*PROVIDED DATA*.
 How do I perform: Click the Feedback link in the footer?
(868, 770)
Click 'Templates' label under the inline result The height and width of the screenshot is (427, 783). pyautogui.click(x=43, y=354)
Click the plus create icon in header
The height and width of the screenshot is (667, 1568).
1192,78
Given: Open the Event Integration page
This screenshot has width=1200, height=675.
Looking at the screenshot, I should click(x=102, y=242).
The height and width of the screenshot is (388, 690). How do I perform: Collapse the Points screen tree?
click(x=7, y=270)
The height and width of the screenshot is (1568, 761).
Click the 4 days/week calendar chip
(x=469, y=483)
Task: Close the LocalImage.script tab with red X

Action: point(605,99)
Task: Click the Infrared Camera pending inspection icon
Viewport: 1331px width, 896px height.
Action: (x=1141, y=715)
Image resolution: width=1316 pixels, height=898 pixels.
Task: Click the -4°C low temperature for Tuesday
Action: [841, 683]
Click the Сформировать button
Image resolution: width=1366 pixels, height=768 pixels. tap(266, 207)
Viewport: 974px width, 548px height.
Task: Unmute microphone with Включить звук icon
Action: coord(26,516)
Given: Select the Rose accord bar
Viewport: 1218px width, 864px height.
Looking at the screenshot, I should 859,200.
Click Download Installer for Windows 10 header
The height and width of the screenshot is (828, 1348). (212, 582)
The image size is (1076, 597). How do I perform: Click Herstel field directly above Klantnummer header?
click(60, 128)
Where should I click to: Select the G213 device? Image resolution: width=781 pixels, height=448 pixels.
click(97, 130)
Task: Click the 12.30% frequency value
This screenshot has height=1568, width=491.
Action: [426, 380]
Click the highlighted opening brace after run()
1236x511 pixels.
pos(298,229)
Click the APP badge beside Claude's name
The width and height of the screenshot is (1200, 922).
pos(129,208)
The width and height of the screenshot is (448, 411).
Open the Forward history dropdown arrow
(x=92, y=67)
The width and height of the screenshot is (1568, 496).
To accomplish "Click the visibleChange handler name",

*WHAT YOU ARE ASKED TO DO*. Could each line above be retyped exactly?

*ANSWER TO THIS PROBLEM*.
 How do I perform: Click the Feedback link in the footer?
(868, 770)
Click 'Templates' label under the inline result The height and width of the screenshot is (427, 783). pyautogui.click(x=43, y=354)
Click the plus create icon in header
The height and width of the screenshot is (667, 1568).
1192,78
Given: Open the Event Integration page
This screenshot has width=1200, height=675.
Looking at the screenshot, I should click(x=102, y=242).
The height and width of the screenshot is (388, 690). How do I perform: Collapse the Points screen tree?
click(x=7, y=270)
The height and width of the screenshot is (1568, 761).
Click the 4 days/week calendar chip
(x=469, y=483)
Task: Close the LocalImage.script tab with red X

Action: point(605,99)
Task: Click the Infrared Camera pending inspection icon
Viewport: 1331px width, 896px height.
Action: (x=1141, y=715)
Image resolution: width=1316 pixels, height=898 pixels.
Task: Click the -4°C low temperature for Tuesday
Action: [841, 683]
Click the Сформировать button
Image resolution: width=1366 pixels, height=768 pixels. tap(266, 207)
Viewport: 974px width, 548px height.
Task: Unmute microphone with Включить звук icon
Action: coord(26,516)
Given: Select the Rose accord bar
Viewport: 1218px width, 864px height.
Looking at the screenshot, I should 859,200.
Click Download Installer for Windows 10 header
The height and width of the screenshot is (828, 1348). (212, 582)
The image size is (1076, 597). How do I perform: Click Herstel field directly above Klantnummer header?
click(60, 128)
Where should I click to: Select the G213 device? Image resolution: width=781 pixels, height=448 pixels.
click(97, 130)
Task: Click the 12.30% frequency value
This screenshot has height=1568, width=491.
Action: [426, 380]
Click the highlighted opening brace after run()
1236x511 pixels.
pos(298,229)
Click the APP badge beside Claude's name
The width and height of the screenshot is (1200, 922).
pos(129,208)
The width and height of the screenshot is (448, 411).
Open the Forward history dropdown arrow
(x=92, y=67)
The width and height of the screenshot is (1568, 496).
To accomplish "Click the visibleChange handler name",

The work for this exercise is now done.